There are drawbacks to such rules, as witnessed during the 2015 victory of Jeremy Corbyn in the Labour leadership contest. Toby Young, the journalist and social commentator, was particularly vocal in his urging of fellow conservatives to become a “registered supporter” of the Labour party for the princely sum of £3, a status that would thereby entitle them to vote for the next leader. In doing so, the Conservatives could “consign Labour to electoral oblivion”. The twitter hashtag #ToriesforCorbyn aided the campaign which saw Jeremy Corbyn become leader and Labour obtain its worst election result in 2019 since 1935, attracting less than one-third of the votes cast and electing only 202 MPs. As a wider point, a weak opposition is less able to hold the government to account and therefore not good for a healthy democracy.

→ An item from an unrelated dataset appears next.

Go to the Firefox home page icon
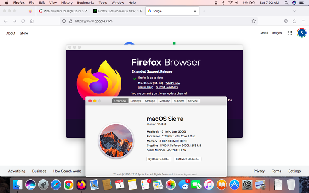 32,21
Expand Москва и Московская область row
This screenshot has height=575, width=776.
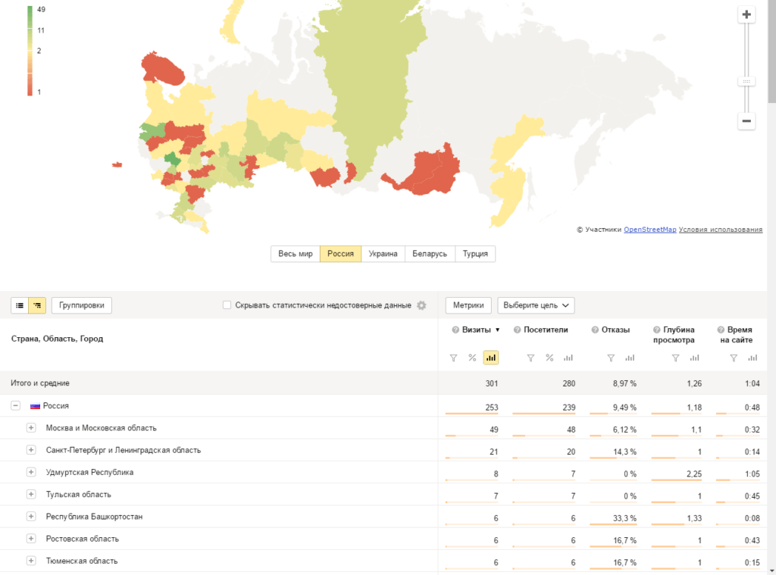tap(31, 428)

There is often a disconnect between the views of MPs and the views of the membership, as we have recently witnessed. This had led a number of political commentators and politicians to lament the current leadership process. Most prominently, William Hague stated his wish that the decision did not lie with the grassroots and that it would “be better” for elected politicians to decide future party leaders.
Ben Harris-Quinney, Chairman of the think tank the Bow Group, is correct in his assertion that the decision to deny members a vote on Truss’ successor was a “terrible advert” for the Conservative party. It would be politically unwise for MPs to close future leadership campaigns to members, particularly once it made the decision to extend the franchise in 1998. Moreover, within the current process MPs have greater say over whom will be elected than the party members as they decide, through successive ballots, which two candidates should be put to the members. Back in July 2022, polling of Conservative party members found that Penny Mordaunt and Kemi Badenoch were the favourites to replace Johnson, yet MPs whittled the candidates down to Sunak and Truss.
To ignore the wishes of the membership by either denying them a vote or forcing out their elected leader (as with Boris Johnson) shows arrogance and a disregard for party supporters. Should it happen again, the Conservatives will see a further decline in its membership numbers which will have a knock-on effect on the number of voluntary activists willing to support the part during election campaigns. One can’t help but ask whether the Conservatives are determined to see themselves consigned to the political wilderness.